::: Information supplied :::

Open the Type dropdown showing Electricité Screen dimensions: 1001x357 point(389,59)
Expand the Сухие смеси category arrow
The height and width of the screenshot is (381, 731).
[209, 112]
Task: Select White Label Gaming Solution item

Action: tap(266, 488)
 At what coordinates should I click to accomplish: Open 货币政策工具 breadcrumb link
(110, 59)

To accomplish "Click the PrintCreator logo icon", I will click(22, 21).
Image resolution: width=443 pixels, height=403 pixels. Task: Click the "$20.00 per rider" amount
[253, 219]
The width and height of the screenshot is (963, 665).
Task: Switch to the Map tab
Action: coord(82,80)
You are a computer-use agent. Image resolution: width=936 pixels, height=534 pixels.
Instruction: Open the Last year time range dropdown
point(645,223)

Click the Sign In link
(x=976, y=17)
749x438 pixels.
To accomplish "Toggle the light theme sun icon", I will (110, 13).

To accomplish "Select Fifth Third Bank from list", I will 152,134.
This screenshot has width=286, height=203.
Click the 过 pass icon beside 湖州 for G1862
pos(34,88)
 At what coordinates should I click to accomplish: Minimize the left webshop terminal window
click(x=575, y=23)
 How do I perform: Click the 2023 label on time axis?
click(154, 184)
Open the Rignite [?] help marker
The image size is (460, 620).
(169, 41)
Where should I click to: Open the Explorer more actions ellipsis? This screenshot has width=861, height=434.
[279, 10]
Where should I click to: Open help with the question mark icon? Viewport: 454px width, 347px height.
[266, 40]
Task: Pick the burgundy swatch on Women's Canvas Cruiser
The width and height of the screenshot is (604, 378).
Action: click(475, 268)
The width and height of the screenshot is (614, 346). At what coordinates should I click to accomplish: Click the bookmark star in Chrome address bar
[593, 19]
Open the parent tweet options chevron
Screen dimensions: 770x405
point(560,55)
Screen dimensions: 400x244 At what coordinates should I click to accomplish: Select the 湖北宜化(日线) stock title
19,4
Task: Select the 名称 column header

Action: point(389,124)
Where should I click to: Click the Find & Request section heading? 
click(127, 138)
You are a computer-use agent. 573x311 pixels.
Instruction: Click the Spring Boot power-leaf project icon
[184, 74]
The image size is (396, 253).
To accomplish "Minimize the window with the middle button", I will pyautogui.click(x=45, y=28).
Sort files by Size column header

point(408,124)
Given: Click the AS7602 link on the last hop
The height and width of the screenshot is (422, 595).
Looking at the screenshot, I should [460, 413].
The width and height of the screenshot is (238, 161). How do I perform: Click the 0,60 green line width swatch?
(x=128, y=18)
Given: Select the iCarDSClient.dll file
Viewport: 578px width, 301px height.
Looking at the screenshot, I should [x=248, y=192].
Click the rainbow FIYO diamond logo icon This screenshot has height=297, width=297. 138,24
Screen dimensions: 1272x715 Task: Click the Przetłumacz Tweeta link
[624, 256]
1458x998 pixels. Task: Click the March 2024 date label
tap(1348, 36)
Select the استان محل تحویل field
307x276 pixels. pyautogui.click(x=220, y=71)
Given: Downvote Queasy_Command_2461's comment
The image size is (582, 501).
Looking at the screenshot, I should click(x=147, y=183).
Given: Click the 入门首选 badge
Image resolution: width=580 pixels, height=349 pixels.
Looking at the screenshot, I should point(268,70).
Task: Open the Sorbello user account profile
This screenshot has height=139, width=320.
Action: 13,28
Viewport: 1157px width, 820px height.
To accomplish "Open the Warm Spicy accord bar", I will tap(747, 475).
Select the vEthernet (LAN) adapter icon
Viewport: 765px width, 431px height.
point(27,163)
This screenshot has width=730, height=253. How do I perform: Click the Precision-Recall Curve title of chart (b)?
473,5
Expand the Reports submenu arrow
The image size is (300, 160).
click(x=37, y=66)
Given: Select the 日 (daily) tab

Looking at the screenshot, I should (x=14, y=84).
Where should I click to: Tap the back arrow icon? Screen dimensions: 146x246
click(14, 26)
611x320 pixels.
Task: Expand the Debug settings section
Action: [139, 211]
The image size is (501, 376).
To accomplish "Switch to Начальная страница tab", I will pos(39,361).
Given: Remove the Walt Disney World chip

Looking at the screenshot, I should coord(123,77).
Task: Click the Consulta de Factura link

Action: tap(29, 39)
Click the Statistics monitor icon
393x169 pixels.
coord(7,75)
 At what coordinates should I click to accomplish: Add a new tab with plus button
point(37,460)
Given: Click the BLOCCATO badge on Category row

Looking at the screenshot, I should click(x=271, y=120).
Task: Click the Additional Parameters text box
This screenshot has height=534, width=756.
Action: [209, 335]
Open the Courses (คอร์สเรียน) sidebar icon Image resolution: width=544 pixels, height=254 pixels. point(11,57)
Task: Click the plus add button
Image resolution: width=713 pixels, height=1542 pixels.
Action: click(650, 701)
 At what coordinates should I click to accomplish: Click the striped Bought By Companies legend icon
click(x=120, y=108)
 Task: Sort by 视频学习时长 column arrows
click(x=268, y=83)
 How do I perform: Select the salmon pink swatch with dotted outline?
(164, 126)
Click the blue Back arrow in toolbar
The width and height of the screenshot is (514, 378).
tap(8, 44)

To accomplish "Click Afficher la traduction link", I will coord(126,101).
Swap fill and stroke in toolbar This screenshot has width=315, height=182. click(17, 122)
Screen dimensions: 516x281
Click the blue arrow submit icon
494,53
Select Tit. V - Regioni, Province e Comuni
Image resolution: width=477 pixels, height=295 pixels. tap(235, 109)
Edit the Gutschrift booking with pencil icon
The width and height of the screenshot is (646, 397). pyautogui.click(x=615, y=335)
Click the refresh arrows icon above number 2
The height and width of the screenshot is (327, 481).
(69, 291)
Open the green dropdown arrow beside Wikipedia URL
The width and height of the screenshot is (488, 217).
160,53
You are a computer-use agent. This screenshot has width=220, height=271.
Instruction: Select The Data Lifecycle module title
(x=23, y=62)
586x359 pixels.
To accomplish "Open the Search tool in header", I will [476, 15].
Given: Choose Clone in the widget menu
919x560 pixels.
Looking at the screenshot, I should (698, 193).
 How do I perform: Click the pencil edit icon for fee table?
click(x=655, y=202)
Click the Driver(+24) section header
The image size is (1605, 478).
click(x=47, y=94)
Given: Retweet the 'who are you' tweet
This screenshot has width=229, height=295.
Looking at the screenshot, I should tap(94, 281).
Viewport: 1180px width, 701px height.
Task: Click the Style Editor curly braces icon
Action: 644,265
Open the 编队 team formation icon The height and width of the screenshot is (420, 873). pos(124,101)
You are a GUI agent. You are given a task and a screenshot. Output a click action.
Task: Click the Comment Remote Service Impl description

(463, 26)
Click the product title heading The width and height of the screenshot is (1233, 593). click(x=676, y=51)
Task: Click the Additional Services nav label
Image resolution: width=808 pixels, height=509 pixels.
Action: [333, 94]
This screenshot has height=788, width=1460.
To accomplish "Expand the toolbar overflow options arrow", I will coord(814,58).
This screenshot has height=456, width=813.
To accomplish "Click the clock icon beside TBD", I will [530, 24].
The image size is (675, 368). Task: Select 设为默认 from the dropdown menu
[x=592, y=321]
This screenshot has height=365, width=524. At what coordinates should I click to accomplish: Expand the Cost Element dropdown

:::

Assigned task
Gather all lines from the listing above in which "agent" occurs.

Output for this task
You are a computer-use agent. Image resolution: width=936 pixels, height=534 pixels.
You are a computer-use agent. 573x311 pixels.
You are a computer-use agent. This screenshot has width=220, height=271.
You are a GUI agent. You are given a task and a screenshot. Output a click action.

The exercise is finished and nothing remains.